Para influencer, yang disebut oleh 89% responden survei sebagai sumber informasi utama, juga mendorong perubahan ini melalui konten-konten mereka mengenai restoran halal, panduan destinasi, hingga pengalaman halal lokal.
“Sebagai penghubung budaya, para influencer mampu menjembatani destinasi dengan wisatawan Muslim, membangun kepercayaan di ruang digital, dan menciptakan narasi yang menekankan autentisitas serta inklusivitas,” jelas Diah.
Secara global, sektor ini diperkirakan akan tumbuh dari USD 256,5 miliar pada 2023 menjadi USD 410,9 miliar pada 2032. Dengan mewakili 12% populasi Muslim dunia, langkah-langkah Indonesia selanjutnya akan sangat menentukan masa depan pariwisata halal.
Pengembangan pariwisata halal di Indonesia tidak hanya sebatas penyediaan fasilitas ibadah atau sertifikasi halal, tetapi juga mencakup penguatan ekosistem, pembangunan infrastruktur, peningkatan kapasitas SDM, serta strategi branding dan promosi di tingkat global.
Gelaran tahunan Halal Indonesia International Industry Expo menjadi wadah penting untuk menampilkan pencapaian, mendorong kolaborasi lintas sektor, sekaligus memperkuat posisi Indonesia sebagai pemimpin pasar halal, baik di dalam negeri maupun dunia internasional.

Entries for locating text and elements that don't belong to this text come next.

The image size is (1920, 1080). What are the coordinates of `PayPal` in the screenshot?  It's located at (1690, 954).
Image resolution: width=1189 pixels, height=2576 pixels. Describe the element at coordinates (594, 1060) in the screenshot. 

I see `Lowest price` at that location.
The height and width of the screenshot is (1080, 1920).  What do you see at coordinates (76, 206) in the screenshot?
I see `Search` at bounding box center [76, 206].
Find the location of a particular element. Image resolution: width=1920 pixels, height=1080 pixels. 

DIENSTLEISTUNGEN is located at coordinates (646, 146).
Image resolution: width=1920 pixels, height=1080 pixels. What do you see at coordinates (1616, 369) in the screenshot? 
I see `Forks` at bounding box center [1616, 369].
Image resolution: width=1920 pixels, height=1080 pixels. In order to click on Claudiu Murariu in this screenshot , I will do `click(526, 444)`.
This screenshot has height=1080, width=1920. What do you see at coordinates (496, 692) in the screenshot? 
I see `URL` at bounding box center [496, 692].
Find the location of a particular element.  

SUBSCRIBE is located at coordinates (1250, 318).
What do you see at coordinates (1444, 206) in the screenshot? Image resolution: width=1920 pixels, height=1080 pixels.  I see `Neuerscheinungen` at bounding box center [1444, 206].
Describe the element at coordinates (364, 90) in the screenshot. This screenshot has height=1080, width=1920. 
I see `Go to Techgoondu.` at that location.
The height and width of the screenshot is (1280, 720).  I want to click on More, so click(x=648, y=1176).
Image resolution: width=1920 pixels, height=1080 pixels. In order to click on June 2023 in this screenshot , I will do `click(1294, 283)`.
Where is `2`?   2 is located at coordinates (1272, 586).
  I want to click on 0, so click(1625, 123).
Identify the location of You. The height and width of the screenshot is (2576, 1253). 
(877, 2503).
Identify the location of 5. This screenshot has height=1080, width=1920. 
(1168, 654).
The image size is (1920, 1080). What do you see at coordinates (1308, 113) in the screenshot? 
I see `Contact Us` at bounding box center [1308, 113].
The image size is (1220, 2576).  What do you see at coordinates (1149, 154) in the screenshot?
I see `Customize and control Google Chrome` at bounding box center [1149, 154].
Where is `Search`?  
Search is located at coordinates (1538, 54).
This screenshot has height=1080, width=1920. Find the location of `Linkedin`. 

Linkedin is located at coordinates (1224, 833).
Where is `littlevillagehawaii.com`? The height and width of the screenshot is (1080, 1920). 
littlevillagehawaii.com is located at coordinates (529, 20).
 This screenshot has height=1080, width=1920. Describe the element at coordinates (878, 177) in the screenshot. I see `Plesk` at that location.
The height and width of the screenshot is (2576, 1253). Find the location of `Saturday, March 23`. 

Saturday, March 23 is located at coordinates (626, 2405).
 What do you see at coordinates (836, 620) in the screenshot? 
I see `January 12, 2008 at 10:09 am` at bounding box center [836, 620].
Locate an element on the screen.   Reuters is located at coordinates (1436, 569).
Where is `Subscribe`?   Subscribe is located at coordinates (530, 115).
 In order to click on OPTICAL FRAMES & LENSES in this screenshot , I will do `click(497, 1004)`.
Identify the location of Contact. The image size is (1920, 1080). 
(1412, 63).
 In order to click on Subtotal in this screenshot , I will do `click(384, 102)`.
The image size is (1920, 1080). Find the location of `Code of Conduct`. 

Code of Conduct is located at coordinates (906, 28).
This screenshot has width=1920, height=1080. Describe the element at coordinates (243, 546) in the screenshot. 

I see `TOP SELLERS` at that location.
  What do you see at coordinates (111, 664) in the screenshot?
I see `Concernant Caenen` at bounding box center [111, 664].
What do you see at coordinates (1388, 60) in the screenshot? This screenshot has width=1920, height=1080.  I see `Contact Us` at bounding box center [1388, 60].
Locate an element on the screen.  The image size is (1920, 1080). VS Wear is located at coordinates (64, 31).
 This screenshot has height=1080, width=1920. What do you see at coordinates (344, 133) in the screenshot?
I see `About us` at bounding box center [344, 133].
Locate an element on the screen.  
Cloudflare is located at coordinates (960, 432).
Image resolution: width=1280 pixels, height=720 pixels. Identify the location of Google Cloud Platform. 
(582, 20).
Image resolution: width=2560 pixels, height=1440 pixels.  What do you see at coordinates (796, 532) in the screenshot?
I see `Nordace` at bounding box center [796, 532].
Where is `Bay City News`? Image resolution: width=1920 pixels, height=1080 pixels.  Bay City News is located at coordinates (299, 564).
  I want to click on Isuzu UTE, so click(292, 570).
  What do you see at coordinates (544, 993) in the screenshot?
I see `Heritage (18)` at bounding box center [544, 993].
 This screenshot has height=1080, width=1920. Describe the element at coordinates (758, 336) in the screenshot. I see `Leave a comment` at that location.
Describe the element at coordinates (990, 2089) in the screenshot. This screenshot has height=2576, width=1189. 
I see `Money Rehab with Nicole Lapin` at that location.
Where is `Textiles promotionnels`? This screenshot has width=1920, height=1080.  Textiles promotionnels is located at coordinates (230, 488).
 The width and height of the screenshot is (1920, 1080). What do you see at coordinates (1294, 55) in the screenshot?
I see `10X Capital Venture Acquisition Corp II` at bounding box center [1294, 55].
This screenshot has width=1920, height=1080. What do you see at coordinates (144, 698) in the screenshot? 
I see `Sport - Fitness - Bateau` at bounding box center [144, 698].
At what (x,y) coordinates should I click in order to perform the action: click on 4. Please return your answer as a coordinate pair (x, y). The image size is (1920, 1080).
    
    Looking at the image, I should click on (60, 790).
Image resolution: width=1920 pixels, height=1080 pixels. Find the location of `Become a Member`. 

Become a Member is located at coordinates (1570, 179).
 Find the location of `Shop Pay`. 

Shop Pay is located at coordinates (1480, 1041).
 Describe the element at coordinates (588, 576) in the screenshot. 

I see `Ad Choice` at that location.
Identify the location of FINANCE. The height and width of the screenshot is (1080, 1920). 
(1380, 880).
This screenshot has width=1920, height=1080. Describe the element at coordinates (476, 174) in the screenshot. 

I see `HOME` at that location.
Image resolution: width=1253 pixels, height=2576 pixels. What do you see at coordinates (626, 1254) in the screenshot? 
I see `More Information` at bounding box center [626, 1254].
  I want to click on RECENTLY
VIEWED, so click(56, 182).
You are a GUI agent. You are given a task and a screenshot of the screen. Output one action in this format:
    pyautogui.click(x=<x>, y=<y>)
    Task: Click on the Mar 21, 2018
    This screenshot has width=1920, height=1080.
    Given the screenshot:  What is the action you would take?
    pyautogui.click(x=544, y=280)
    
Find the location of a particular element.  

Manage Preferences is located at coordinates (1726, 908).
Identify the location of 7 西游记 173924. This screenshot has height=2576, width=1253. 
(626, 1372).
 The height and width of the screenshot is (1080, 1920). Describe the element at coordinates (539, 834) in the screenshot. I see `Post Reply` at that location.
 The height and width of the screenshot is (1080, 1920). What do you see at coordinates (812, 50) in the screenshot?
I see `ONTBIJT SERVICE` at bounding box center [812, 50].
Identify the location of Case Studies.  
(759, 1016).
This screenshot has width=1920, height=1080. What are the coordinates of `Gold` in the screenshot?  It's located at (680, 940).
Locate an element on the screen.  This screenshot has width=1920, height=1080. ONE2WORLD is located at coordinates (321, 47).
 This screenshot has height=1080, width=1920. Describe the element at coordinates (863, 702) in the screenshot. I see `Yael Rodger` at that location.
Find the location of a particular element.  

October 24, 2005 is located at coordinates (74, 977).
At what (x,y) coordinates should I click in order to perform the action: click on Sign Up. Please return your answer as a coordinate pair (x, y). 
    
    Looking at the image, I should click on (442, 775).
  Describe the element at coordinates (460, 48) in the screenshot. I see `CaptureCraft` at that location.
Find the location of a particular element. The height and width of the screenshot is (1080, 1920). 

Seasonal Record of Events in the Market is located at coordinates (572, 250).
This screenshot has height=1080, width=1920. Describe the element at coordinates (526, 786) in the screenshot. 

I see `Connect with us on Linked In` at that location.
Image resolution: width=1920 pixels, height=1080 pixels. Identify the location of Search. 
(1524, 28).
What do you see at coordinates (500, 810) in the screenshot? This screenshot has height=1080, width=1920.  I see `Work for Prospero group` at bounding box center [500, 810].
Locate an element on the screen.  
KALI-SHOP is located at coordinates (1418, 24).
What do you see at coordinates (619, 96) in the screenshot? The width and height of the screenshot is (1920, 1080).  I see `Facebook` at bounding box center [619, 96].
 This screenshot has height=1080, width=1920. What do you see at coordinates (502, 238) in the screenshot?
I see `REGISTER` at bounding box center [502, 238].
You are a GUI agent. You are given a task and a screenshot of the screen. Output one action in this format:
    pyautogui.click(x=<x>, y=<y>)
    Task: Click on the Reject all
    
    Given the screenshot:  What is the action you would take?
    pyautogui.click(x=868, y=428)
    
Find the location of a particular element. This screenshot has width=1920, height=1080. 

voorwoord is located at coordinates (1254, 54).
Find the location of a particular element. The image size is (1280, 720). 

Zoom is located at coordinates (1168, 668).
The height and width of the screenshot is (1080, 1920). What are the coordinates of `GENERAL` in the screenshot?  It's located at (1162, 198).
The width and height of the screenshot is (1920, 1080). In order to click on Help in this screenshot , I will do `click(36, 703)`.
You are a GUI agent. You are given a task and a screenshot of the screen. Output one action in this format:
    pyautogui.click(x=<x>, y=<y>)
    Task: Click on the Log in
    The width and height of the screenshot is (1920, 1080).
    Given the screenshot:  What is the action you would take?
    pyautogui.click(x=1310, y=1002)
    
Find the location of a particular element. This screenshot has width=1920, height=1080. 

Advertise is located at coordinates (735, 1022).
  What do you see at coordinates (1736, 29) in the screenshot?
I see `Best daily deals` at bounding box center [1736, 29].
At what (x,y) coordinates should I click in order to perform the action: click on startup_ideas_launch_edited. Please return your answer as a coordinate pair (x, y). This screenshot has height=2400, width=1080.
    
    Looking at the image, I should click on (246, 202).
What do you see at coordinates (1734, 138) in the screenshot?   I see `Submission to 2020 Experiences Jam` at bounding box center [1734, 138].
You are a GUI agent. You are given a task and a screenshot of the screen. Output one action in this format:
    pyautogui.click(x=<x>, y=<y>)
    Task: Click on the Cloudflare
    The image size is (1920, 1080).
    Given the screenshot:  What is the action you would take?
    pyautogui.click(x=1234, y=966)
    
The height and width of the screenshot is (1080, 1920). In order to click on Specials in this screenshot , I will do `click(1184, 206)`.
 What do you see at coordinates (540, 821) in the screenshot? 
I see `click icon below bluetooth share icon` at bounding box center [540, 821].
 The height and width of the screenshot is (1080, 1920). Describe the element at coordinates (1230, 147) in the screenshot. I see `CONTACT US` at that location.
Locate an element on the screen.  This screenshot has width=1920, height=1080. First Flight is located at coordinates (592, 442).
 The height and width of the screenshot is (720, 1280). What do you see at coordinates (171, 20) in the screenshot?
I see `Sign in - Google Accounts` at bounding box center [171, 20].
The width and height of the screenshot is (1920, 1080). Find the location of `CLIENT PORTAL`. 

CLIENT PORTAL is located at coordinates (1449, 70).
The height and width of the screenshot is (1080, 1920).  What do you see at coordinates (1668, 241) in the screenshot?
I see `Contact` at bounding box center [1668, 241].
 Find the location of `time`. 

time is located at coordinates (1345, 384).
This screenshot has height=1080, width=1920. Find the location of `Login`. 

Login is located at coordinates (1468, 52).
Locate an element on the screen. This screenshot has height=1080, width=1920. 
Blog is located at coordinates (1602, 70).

“Seiring pertumbuhan populasi Muslim Indonesia dan semakin selektifnya wisatawan dalam memilih destinasi, penting bagi penyedia layanan untuk menghadirkan infrastruktur dan layanan halal-friendly yang menciptakan pengalaman lebih inklusif bagi semua wisatawan,” ujar Ismi Puspita, Project Manager Halal Indo 2025 di Dyandra Promosindo.
Hariyanto, Deputi Bidang Pengembangan Destinasi dan Infrastruktur Kementerian Pariwisata Republik Indonesia, menekankan lebih lanjut bahwa menjadikan pariwisata halal sebagai prioritas nasional dan regional tidak hanya akan memperkuat aspek budaya dan agama, tetapi juga membuka peluang ekonomi yang signifikan.
Menteri Pariwisata Indonesia menegaskan komitmen Indonesia untuk menjadi destinasi ramah Muslim. Konsep pariwisata ramah Muslim ini bukan sekadar menyediakan layanan dasar, tetapi juga menghadirkan fasilitas dan layanan tambahan yang mendukung kebutuhan wisatawan Muslim, sehingga mereka tetap merasa nyaman dan tenang dalam menjalankan ibadah selama berlibur.
“Menjadi halal-friendly bukan sekadar soal label melainkan pengalaman yang dirasakan wisatawan. Di Indonesia, kebijakan sertifikasi halal dan infrastruktur ramah muslim sudah menjadi standar,” ujar Hariyanto.
“Namun, kami juga menyadari bahwa ekspektasi wisatawan terus berkembang, sehingga kami harus terus berinovasi melalui layanan yang lebih baik, kemitraan yang lebih kuat, serta pengembangan destinasi wisata ramah muslim. Pemerintah bekerja sama dengan berbagai sektor swasta maupun pemerintah daerah untuk mengembangkan pariwisata ramah muslim lebih jauh dan menjadikan pengalaman perjalanan lebih bermakna bagi setiap Muslim," imbuhnya.